- Input material -
········
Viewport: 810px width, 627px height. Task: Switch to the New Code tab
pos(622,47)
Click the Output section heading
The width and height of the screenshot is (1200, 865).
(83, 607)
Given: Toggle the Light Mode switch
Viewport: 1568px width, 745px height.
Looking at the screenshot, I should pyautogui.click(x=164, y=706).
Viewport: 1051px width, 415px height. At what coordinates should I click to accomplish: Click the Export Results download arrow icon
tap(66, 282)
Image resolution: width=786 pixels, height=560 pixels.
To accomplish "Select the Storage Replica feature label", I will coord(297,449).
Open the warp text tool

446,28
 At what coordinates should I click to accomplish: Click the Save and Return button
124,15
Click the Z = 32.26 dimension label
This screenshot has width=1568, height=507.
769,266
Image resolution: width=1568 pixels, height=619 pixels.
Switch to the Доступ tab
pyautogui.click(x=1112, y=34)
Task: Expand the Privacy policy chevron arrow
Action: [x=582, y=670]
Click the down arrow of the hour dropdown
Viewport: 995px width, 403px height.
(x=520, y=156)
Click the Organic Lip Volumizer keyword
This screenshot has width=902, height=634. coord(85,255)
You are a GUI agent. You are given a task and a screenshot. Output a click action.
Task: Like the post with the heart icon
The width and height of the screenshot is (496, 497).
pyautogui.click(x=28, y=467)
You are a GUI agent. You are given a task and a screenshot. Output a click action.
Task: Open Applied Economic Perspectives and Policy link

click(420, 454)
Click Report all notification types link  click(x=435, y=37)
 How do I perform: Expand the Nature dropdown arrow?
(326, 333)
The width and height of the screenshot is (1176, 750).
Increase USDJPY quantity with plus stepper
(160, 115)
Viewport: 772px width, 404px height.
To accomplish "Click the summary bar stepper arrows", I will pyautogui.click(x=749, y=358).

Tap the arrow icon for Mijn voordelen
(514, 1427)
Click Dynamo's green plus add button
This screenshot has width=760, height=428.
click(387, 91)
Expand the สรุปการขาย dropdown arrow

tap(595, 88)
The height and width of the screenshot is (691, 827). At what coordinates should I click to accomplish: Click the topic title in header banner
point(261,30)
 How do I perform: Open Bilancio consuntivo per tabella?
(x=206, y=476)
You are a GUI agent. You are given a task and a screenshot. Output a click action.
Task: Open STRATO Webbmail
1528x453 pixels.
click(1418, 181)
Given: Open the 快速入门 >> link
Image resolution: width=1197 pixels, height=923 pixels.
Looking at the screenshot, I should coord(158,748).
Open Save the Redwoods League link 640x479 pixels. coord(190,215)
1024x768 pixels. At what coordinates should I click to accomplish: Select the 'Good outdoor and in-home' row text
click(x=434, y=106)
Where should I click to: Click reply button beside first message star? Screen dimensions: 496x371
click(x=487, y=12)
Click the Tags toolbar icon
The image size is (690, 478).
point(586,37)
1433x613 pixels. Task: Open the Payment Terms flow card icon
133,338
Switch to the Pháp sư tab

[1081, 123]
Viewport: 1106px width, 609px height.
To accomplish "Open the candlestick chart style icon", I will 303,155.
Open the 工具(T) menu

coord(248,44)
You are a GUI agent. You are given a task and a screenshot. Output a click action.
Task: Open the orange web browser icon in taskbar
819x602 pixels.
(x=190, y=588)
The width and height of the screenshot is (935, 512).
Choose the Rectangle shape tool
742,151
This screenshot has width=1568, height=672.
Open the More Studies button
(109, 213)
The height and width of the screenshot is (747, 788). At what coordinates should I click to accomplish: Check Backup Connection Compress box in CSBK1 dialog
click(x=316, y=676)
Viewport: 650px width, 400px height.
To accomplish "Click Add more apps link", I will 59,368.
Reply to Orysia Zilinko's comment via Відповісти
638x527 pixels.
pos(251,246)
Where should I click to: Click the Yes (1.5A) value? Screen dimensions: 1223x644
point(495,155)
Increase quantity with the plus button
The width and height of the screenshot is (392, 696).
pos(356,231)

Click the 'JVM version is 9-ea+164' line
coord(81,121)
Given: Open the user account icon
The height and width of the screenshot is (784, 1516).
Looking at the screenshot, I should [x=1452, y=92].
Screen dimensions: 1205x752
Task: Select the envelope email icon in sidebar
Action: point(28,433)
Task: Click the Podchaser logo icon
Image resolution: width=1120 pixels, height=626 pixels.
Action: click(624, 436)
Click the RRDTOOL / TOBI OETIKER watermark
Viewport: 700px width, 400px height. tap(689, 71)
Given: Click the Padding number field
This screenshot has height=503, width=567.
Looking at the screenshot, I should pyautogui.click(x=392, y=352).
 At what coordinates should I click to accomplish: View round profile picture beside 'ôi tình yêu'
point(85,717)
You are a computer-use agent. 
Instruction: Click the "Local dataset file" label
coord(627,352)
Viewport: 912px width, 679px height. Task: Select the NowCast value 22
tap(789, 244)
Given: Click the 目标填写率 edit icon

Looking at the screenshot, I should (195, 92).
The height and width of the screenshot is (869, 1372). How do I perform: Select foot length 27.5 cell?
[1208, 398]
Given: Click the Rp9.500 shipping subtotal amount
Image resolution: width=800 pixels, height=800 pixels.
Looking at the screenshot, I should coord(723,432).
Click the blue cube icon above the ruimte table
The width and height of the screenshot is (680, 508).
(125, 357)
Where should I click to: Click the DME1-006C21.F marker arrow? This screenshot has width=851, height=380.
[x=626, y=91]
········
- Task brief -
Your task is to write out the lines from the one with "Given: Open the user account icon" through the end of the records, exactly and with nothing added.

- Solution to this exercise -
Given: Open the user account icon
The height and width of the screenshot is (784, 1516).
Looking at the screenshot, I should [x=1452, y=92].
Screen dimensions: 1205x752
Task: Select the envelope email icon in sidebar
Action: point(28,433)
Task: Click the Podchaser logo icon
Image resolution: width=1120 pixels, height=626 pixels.
Action: click(624, 436)
Click the RRDTOOL / TOBI OETIKER watermark
Viewport: 700px width, 400px height. tap(689, 71)
Given: Click the Padding number field
This screenshot has height=503, width=567.
Looking at the screenshot, I should pyautogui.click(x=392, y=352).
 At what coordinates should I click to accomplish: View round profile picture beside 'ôi tình yêu'
point(85,717)
You are a computer-use agent. 
Instruction: Click the "Local dataset file" label
coord(627,352)
Viewport: 912px width, 679px height. Task: Select the NowCast value 22
tap(789, 244)
Given: Click the 目标填写率 edit icon

Looking at the screenshot, I should (195, 92).
The height and width of the screenshot is (869, 1372). How do I perform: Select foot length 27.5 cell?
[1208, 398]
Given: Click the Rp9.500 shipping subtotal amount
Image resolution: width=800 pixels, height=800 pixels.
Looking at the screenshot, I should coord(723,432).
Click the blue cube icon above the ruimte table
The width and height of the screenshot is (680, 508).
(125, 357)
Where should I click to: Click the DME1-006C21.F marker arrow? This screenshot has width=851, height=380.
[x=626, y=91]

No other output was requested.